CatE
CatE copied to clipboard
Malloc error
Hello,
I tried to run CatE on ~500,000 word corpus with 300D glove embedding and kept receiving this error:
-
On MAC: cate(16090,0x700002f98000) malloc: Incorrect checksum for freed object 0x7fc442608c98: probably modified after being freed.
-
On Linux: Error in `./src/cate': free(): invalid next size (fast): 0x000055d279a778f0
Do you have any suggestion?
Thanks for the awesome work by the way. I really enjoy your paper.
Hi,
Thanks for your interest in our paper and code! Could you please provide the following information to help me figure out the issue?
- Were you able to successfully run the code on the example dataset (nyt & yelp)?
- When using the 300D GloVe embedding, did you use that as the pre-trained embedding to load from?
- Did the error happen before the training started, or during training?
Thanks, Yu
Hello,
Thanks for the quick reply.
- I ran the code successfully on the example dataset with word2vec_100.txt. It also ran successfully on my own dataset with word2vec_100.txt.

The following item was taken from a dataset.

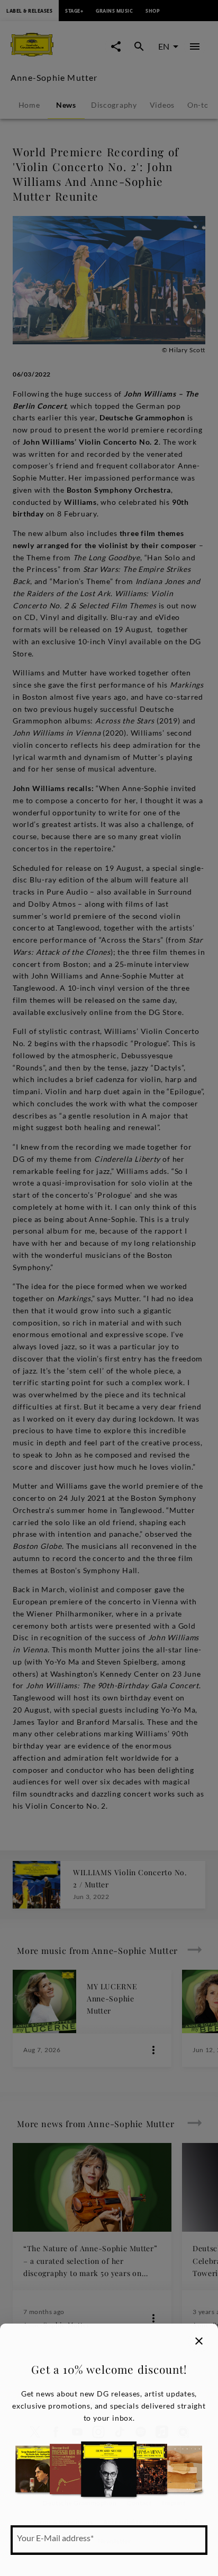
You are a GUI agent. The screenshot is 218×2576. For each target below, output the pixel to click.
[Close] (199, 2341)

I haven't tried the 300D GloVe on the example dataset yet. Strangely, if I try maybe >10 times, there would be one time where it may run successfully with 300D embeddings on my dataset.
- I use -load-emb glove_emb_file.txt -size 300 to load GloVe as pretrained embedding.
- The error happens most often during the load embedding stage. There are also occasions where it happens during the pretraining epochs (<15% progress)
Thanks for helping out.
Hi,
Thanks for the info. I tried downloading the GloVe pre-trained embedding and adding the vocabulary size & embedding dimension to the first line (I assume you did this too) of the embedding file. Then I also encountered a segfault though it was different from the memory error you mentioned. I feel that I might need some more time to figure out what happened since I'm quite busy recently. In the meantime, maybe you can try to run the code without loading the pre-trained embeddings (they are not required, and I found that the code works fine without loading pre-trained embeddings). Alternatively, maybe you can try to load another type of pre-trained embedding (such as JoSE which also has 300D pre-trained embeddings)? Different types of pre-trained embeddings won't cause too much difference in the final results of CatE as long as they provide some good initializations.
I'll let you know once I figure out the issue.
Best, Yu